Dans son témoignage, M. Mirzakhalili a critiqué deux propositions de loi visant à réformer la loi sur la qualité de l’air. Il s’est dit préoccupé par la loi FIRE (Fire Improvement and Reforming Exceptional Events Act), qui vise à limiter la manière dont les émissions provenant des incendies de forêt, des brûlages dirigés et d’autres “événements exceptionnels” peuvent être utilisés pour déterminer si une zone respecte une norme nationale de qualité de l’air ambiant (National Ambient Air Quality Standard – NAAQS). Il a averti que cela pourrait permettre aux agences d’exclure les données de pollution collectées lors de journées chaudes, stagnantes ou sèches (qui sont des conditions souvent liées à une mauvaise qualité de l’air) de leur utilisation dans les décisions réglementaires.
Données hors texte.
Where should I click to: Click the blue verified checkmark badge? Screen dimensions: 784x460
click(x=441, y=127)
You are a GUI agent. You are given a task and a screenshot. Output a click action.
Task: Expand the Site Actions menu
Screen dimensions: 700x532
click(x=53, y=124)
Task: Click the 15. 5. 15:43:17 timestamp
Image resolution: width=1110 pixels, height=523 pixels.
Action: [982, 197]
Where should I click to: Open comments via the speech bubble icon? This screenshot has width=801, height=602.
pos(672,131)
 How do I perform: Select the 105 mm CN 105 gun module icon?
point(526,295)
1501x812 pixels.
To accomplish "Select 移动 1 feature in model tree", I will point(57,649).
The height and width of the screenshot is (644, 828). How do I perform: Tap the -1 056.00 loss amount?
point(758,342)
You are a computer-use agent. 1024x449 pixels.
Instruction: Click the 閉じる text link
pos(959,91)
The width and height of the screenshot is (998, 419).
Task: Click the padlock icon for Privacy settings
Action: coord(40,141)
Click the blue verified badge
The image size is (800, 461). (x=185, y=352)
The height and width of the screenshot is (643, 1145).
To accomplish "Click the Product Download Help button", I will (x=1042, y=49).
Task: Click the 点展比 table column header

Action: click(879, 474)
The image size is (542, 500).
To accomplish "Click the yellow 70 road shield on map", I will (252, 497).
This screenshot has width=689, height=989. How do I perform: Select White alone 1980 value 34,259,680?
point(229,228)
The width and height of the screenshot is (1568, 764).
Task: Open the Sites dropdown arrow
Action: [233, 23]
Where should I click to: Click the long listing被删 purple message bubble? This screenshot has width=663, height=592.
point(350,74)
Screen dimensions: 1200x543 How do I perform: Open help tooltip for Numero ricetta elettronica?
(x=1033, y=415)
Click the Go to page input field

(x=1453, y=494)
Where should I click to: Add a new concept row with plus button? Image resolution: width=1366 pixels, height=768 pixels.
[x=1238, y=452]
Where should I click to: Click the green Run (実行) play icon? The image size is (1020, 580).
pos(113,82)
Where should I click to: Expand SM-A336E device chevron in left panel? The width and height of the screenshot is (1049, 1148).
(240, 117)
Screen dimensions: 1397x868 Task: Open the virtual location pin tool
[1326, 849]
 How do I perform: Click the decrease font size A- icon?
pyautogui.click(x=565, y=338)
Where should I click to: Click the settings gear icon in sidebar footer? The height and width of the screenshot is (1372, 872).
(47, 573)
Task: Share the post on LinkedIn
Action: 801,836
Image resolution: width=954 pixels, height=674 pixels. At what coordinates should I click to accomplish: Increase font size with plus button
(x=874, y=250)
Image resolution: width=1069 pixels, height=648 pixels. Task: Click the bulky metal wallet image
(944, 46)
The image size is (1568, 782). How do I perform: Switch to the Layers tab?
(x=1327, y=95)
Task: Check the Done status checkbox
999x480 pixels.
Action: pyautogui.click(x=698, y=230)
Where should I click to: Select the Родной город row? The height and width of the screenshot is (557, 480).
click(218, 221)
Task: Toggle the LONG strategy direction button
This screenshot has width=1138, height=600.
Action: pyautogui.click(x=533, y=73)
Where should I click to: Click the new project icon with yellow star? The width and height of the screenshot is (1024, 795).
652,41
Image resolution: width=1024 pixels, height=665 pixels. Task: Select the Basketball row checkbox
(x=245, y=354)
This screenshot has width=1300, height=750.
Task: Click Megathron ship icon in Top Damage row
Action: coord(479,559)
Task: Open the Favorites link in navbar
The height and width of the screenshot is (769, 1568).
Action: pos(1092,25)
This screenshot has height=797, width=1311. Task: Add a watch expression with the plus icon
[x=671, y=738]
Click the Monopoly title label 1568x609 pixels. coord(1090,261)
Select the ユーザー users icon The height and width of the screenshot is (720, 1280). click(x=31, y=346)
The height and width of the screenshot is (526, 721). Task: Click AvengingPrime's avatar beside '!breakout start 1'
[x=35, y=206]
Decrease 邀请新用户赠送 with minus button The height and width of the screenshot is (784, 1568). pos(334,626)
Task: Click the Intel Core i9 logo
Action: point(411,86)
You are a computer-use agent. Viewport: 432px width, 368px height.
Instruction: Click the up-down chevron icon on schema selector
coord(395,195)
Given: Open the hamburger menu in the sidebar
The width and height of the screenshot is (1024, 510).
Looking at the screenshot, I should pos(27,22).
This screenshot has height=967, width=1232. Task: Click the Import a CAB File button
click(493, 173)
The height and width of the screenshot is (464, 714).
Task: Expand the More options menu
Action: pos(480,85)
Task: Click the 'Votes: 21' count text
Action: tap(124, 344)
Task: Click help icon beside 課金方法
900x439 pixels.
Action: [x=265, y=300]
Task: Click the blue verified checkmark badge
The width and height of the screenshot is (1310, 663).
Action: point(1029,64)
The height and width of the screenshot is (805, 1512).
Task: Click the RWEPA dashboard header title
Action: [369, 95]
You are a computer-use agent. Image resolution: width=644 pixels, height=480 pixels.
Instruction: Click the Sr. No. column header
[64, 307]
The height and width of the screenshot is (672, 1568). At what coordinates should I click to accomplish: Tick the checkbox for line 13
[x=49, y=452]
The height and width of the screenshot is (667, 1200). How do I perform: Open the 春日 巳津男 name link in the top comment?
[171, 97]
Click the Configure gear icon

M. Mirzakhalili s’est également inquiété de la loi FENCES (Foreign Emissions and Nonattainment Clarification for Economic Stability Act), qui prévoit d’exclure les émissions étrangères du calcul de la conformité d’une zone à une NAAQS. Il a expliqué que cela rendrait difficile la délivrance de permis dans les zones non conformes, même pour les installations qui utilisent les meilleurs systèmes de contrôle de la pollution disponibles, parce qu’une partie importante de la charge polluante d’une zone serait en fait ignorée.
En revanche, Clint Woods, commissaire du département de la gestion de l’environnement de l’Indiana (IDEM), s’est déclaré très favorable aux réformes et a cité l’Indiana comme un exemple national d’efficacité en matière d’octroi de permis et de progrès dans le domaine de l’environnement. Il a souligné que son État assume la quasi-totalité des responsabilités qui lui incombent en vertu de la loi sur la qualité de l’air (Clean Air Act).
“100 % des permis de polluer dans l’État et plus de 99 % des activités de mise en conformité et d’application de la loi sur la qualité de l’air sont menées par l’IDEM plutôt que par l’EPA, et l’IDEM réussit à délivrer ces permis”, a-t-il déclaré, soulignant que le système d’autorisation accélérée de l’Indiana a permis de réduire d’environ 50 % les délais imposés par l’État.
M. Woods a également souligné l’importance de moderniser les règles fédérales et de donner plus de pouvoir aux États.
“La mise en œuvre de la loi sur la qualité de l’air par les États a incroyablement bien servi notre pays. Et l’une des plus belles histoires rarement racontées est l’amélioration monumentale de la qualité de l’air ambiant et des émissions, des progrès qui dépassent ceux du reste du monde”, a déclaré M. Woods.